Background: New treatments are urgently needed for advanced prostate cancer, with organoids established from patient-derived xenografts (PDX; human cancer samples grown in mice), emerging as a promising preclinical model system. While high-throughput drug screening using these 3D cultures can accelerate therapeutic discovery, accurately interpreting organoid responses remains challenging due to their complex morphology and diverse phenotypes. Furthermore, traditional endpoint viability assays provide limited insight into drug effects on organoid structure and behaviour. Machine learning approaches offer new possibilities for extracting and analysing multidimensional features from microscopic images of treated organoids.
Objective: Here, we aimed to develop an image-based high-content screening assay integrated with machine learning methods to enable more sophisticated analyses of drug responses in prostate cancer organoids.
Study design and results: We screened 882 compounds, selected from phase I-IV clinical trials or approved cancer therapeutics, on organoid cultures established from six PDXs of diverse phenotypes of prostate cancer, as well as two cell line-derived spheroid models. Using an automated high-throughput platform, we captured brightfield and Hoechst-stained fluorescent images of treated organoids at the end of the assay. Our machine learning pipeline extracted morphological and textural features to discriminate between viable and non-viable organoids.
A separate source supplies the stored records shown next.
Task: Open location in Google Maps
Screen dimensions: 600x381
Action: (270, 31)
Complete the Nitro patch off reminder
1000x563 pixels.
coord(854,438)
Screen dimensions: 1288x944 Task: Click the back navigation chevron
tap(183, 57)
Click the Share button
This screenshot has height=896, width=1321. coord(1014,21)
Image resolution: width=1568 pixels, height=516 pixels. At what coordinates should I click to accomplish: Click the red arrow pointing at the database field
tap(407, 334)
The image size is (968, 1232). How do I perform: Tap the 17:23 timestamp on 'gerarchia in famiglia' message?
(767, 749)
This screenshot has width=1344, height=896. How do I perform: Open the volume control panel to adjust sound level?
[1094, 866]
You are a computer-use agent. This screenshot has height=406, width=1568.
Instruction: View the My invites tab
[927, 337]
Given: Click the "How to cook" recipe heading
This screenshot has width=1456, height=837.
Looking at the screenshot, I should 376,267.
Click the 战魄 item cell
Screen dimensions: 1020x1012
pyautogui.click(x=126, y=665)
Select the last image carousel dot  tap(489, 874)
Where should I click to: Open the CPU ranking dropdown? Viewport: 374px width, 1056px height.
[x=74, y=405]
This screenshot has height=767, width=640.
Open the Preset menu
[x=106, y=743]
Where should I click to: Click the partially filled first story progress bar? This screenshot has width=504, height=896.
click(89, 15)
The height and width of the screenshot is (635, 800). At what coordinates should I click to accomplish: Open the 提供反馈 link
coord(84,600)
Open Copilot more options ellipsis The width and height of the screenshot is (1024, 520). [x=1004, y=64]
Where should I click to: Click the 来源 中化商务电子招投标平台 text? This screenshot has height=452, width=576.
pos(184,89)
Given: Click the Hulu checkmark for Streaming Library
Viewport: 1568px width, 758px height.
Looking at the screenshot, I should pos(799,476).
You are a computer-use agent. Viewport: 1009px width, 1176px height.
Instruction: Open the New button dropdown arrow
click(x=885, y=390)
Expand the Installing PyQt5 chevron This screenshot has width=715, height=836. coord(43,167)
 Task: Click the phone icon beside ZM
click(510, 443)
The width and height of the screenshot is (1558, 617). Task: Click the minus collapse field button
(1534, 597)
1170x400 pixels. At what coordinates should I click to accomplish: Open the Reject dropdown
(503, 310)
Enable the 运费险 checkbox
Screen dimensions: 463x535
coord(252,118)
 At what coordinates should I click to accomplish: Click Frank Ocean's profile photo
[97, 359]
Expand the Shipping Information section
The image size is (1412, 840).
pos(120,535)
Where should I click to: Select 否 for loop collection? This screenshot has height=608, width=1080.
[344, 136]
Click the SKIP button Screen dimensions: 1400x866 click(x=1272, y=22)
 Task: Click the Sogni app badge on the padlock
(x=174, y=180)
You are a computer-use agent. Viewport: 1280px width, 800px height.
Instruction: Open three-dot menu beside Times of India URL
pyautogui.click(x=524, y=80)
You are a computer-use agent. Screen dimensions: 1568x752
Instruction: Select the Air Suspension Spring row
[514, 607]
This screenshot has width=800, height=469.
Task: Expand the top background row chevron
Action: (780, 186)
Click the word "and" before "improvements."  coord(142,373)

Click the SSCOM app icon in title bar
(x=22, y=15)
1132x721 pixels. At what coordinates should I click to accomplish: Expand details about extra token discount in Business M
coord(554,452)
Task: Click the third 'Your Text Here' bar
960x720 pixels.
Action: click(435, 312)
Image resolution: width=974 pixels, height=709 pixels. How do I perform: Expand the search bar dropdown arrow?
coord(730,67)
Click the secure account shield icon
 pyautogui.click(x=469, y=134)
This approach successfully identified previously reported drug sensitivities, validating our screening platform, while also revealing novel therapeutic vulnerabilities specific to different prostate cancer phenotypes.
Conclusion: This approach demonstrates the power of combining automated high-content imaging with machine learning analyses in preclinical studies. Our platform presents a valuable advancement for drug screening and discovery, offering enhanced capability to analyse complex organoid phenotypes and drug responses.